ModernDemocracy.eu: Terrorism: The Sahel-5 are turning to Russia
Posted by: Berhane Habtemariam
Date: Monday, 13 December 2021
By Kester Kenn Klomegah
December 13, 2021
With renewed interest to uproot French domination, Russia has ultimately began its inroads into the Sahel region, an elongated landlocked territory located between north Africa (Maghreb) and west Africa region, and also stretches from the Atlantic Ocean to the Red Sea. While it remains largely underdeveloped and greater part of the population impoverished, terrorist organizations including Boko Haram and Al-Qaeda in the Islamic Maghreb (AQIM) are operating and have contributed to the frequent violence, extremism and instability in this vast region.

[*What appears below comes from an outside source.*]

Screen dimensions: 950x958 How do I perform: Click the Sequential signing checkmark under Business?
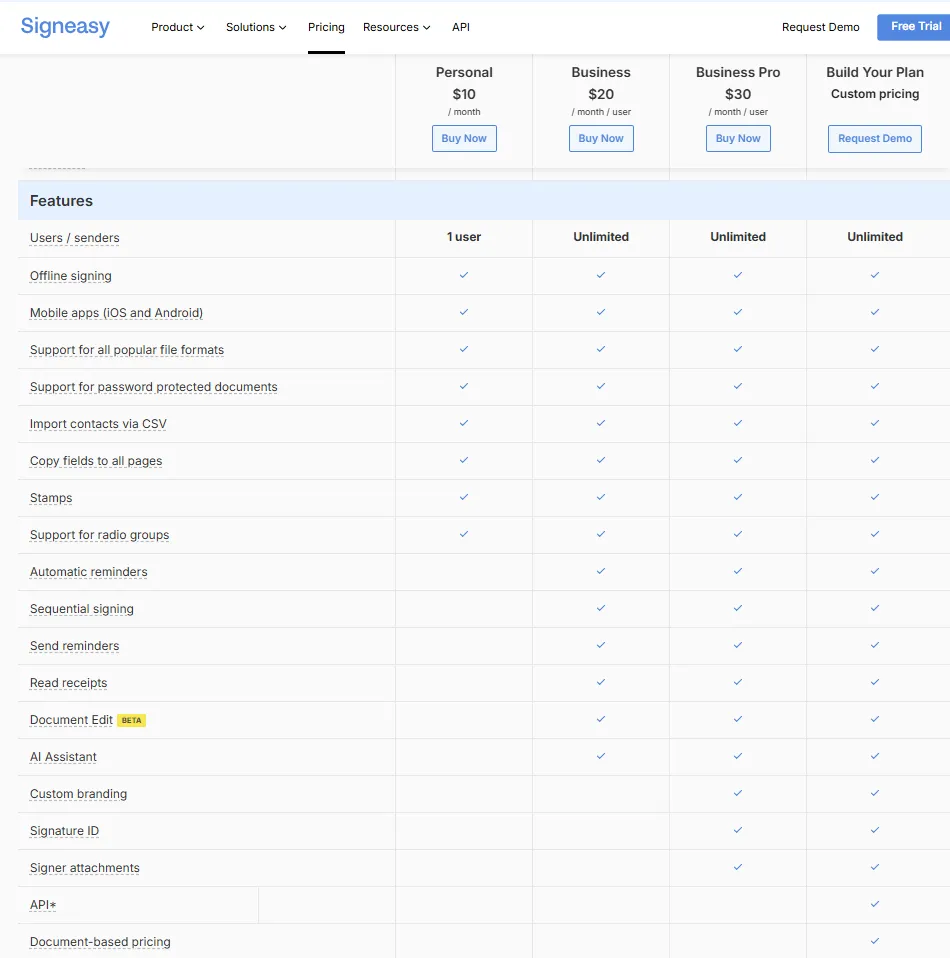pyautogui.click(x=601, y=609)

As usually Irina Filatova at the Higher School of Economics in Moscow explains in an emailed discussions that “Russia’s influence in the Sahel has been growing just as French influence and assistance has been dwindling, particularly in the military sphere. It is for the African countries to choose their friends, but it would be better to deal directly with the government, than with (mercenaries of the Russian) Wagner group, whose connection with the government was barely recognized.”

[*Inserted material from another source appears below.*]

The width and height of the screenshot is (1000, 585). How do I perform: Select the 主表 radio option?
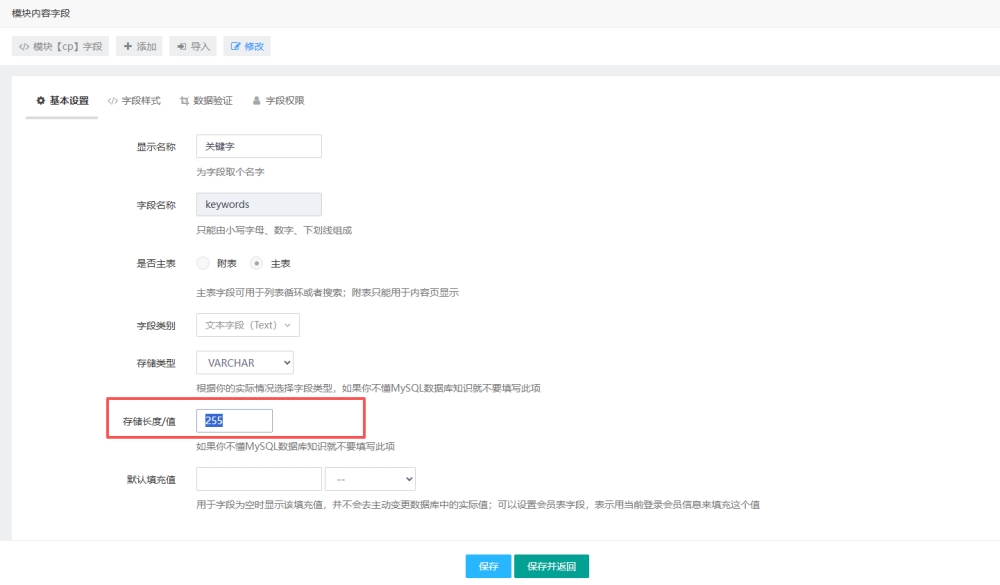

In very particular cases, she unreservedly suggested: “If they wanted the Russians to come and fight Islamist groups, it would be much better to ask the government to send regular troops. Wagner’s vigilantes are not responsible to anybody, and the Russian government may refuse to take any responsibility for whatever they do in case something goes wrong.”
According to many experts and researchers, the arrival of Russian mercenaries – thousands are estimated – w4ould jeopardize other external commitment to fighting terrorism, and limit development assistance from international organizations.

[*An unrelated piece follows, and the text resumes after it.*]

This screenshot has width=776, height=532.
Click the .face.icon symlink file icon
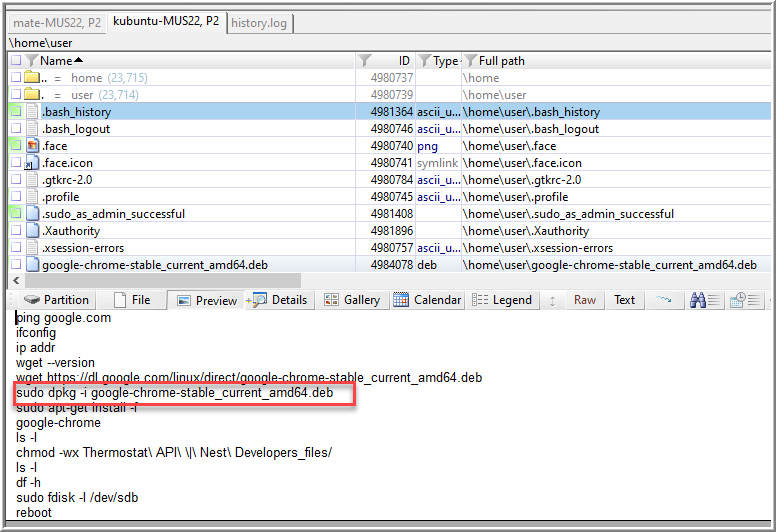32,163
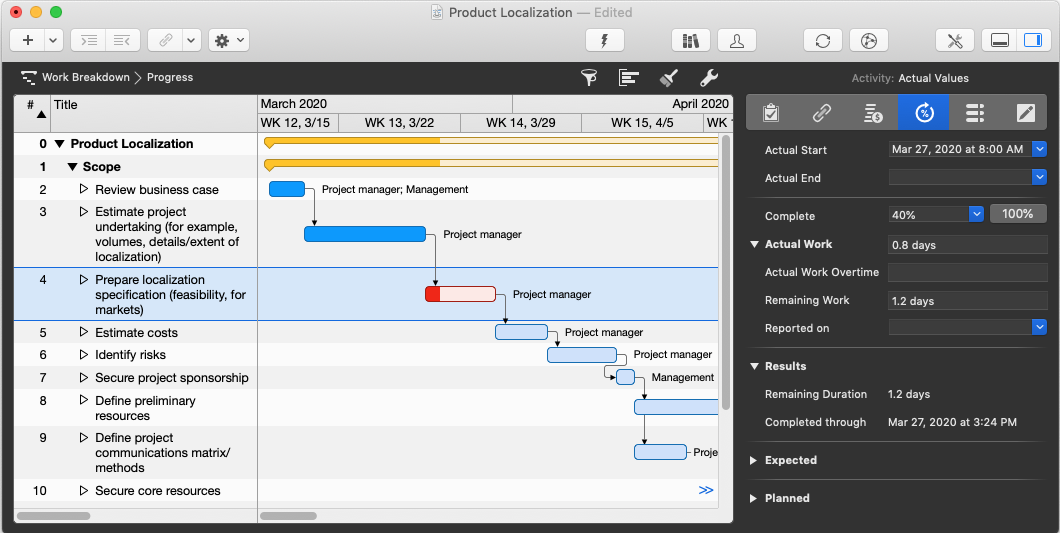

United Nations Secretary-General Antonio Guterres has oftentimes spoken against such collaboration, the use of Russian mercenaries in Africa. Instead, he has suggested pursuing the creation and deployment of the G5 Sahel Joint-Force and the United Nations Integrated Strategy (UNIS) for the Sahel could bring tangible progress. The countries in the region are particularly encouraged to adopt, with support from international partners, the necessary measures to fully implement the support plan in developing the region.
The Sahel-Sahara, the vast semi-arid region of Africa separating the Sahara Desert to the north and tropical savannas to the south, is as much a land of opportunities as it is of challenges. Although it has abundant human and natural resources, offering tremendous potential for rapid growth, there are deep-rooted challenges – environmental, political and security – that may affect the prosperity and peace of the Sahel.
For this reason, the United Nations has come up with a unique support plan targeting 10 countries to scale up efforts to accelerate prosperity and sustainable peace in the region. Burkina Faso, Cameroon, Chad, The Gambia, Guinea Mauritania, Mali, Niger, Nigeria and Senegal. The creation and deployment of the G5 Sahel Joint-Force and the United Nations Integrated Strategy (UNIS) for the Sahel could bring tangible progress.
The best is to consider national and regional institutions, bilateral and multilateral organizations, the private sector and civil society organizations to work towards operationalizing and implementing the United Nations Security Council resolutions on the Sahel aim at attaining regional peace, and further to accelerate the achievement of the Sustainable Development Goals (SDGs).